_Work instruction_.
Copy the entire Jana Kantorová-Báliková biography below word for word.
Text excerpt START
Jana Kantorová-Báliková is a Slovak poet and one of the leading translators of poetry from English. Born in 1951 in Bratislava, she graduated from Komenský University in Bratislava in pedagogical psychology and English. Between 1974 and 1977, she worked as literary editor for various journals and, from 1977 to 1990, as a poetry editor for Slovenský spisovateľ [Slovak Writer] publishers. Since then she has been a freelance translator. She has published five volumes of her own poetry, including the 2005 selection Pondelok v galérii [Monday in a Gallery]. She has translated a lot of poems or part of poems into the prosaic works translated by other translators, and also published her own prosaic translations, but the most important of her works are her translations of poetry.
Text excerpt END
Information START
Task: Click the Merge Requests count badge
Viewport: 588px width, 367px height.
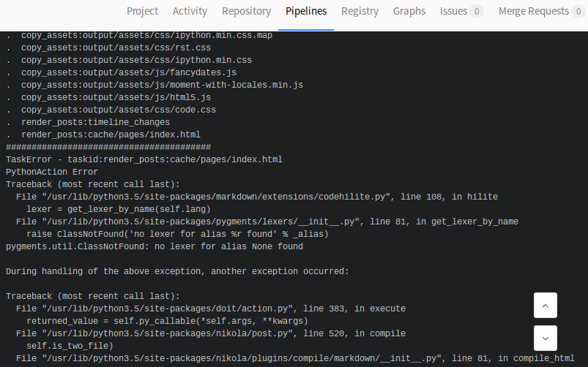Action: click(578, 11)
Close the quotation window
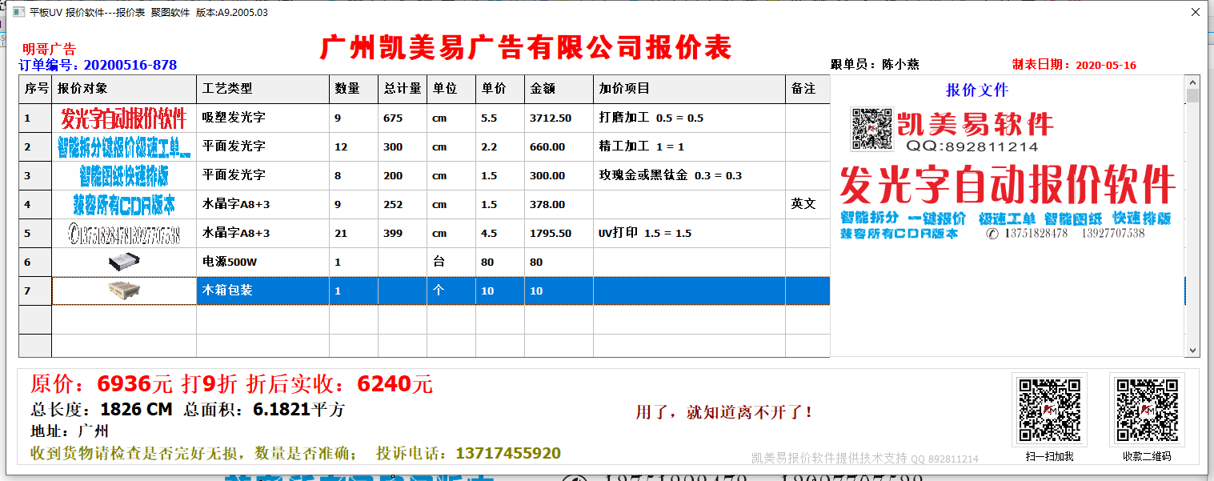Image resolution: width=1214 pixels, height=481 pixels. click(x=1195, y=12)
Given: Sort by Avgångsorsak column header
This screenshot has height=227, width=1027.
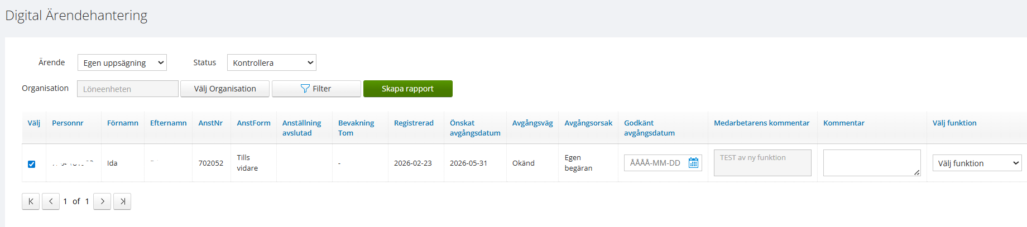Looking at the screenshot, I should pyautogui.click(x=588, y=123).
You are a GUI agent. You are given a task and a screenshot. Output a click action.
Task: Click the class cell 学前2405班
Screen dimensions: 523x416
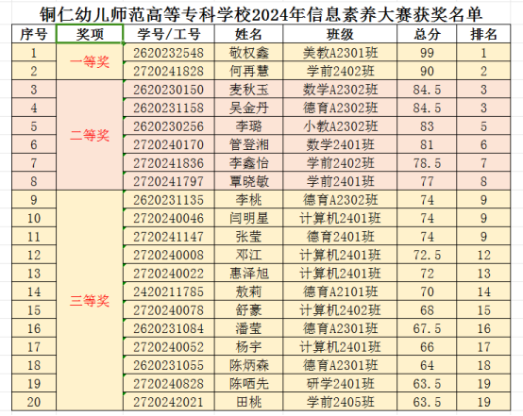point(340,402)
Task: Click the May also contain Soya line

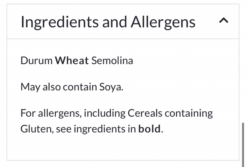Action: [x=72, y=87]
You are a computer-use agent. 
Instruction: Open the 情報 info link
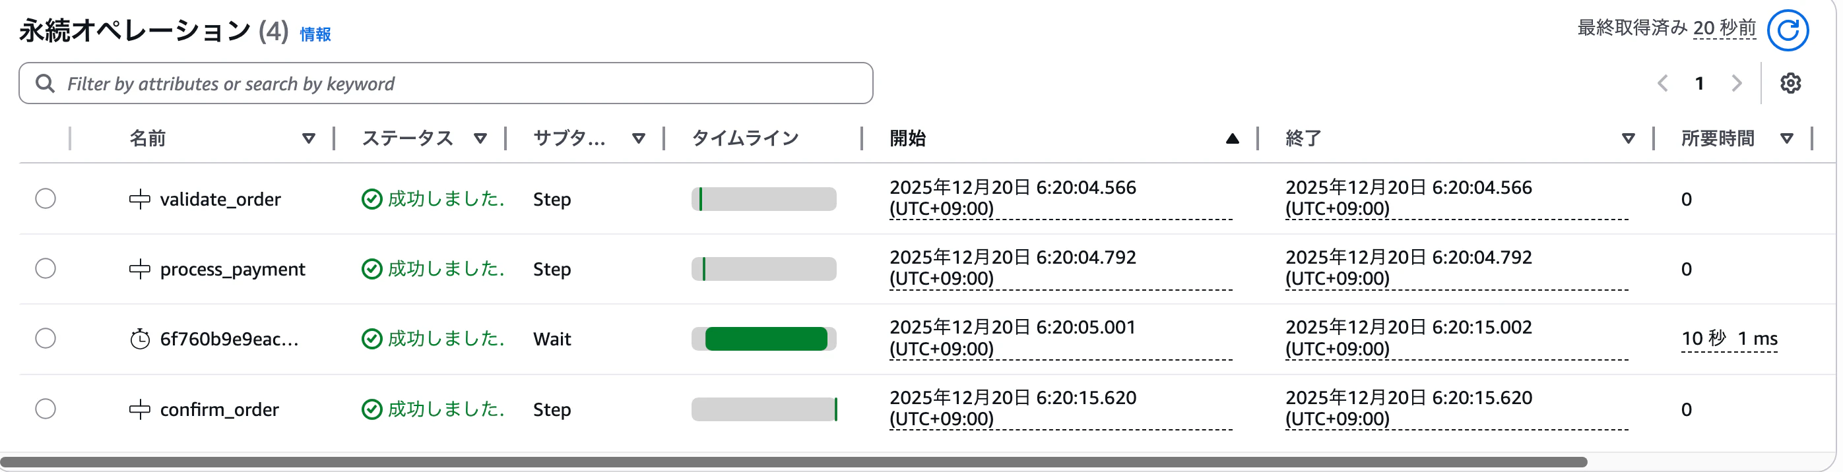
Information END
_Solution for this problem_.
Jana Kantorová-Báliková is a Slovak poet and one of the leading translators of poetry from English. Born in 1951 in Bratislava, she graduated from Komenský University in Bratislava in pedagogical psychology and English. Between 1974 and 1977, she worked as literary editor for various journals and, from 1977 to 1990, as a poetry editor for Slovenský spisovateľ [Slovak Writer] publishers. Since then she has been a freelance translator. She has published five volumes of her own poetry, including the 2005 selection Pondelok v galérii [Monday in a Gallery]. She has translated a lot of poems or part of poems into the prosaic works translated by other translators, and also published her own prosaic translations, but the most important of her works are her translations of poetry.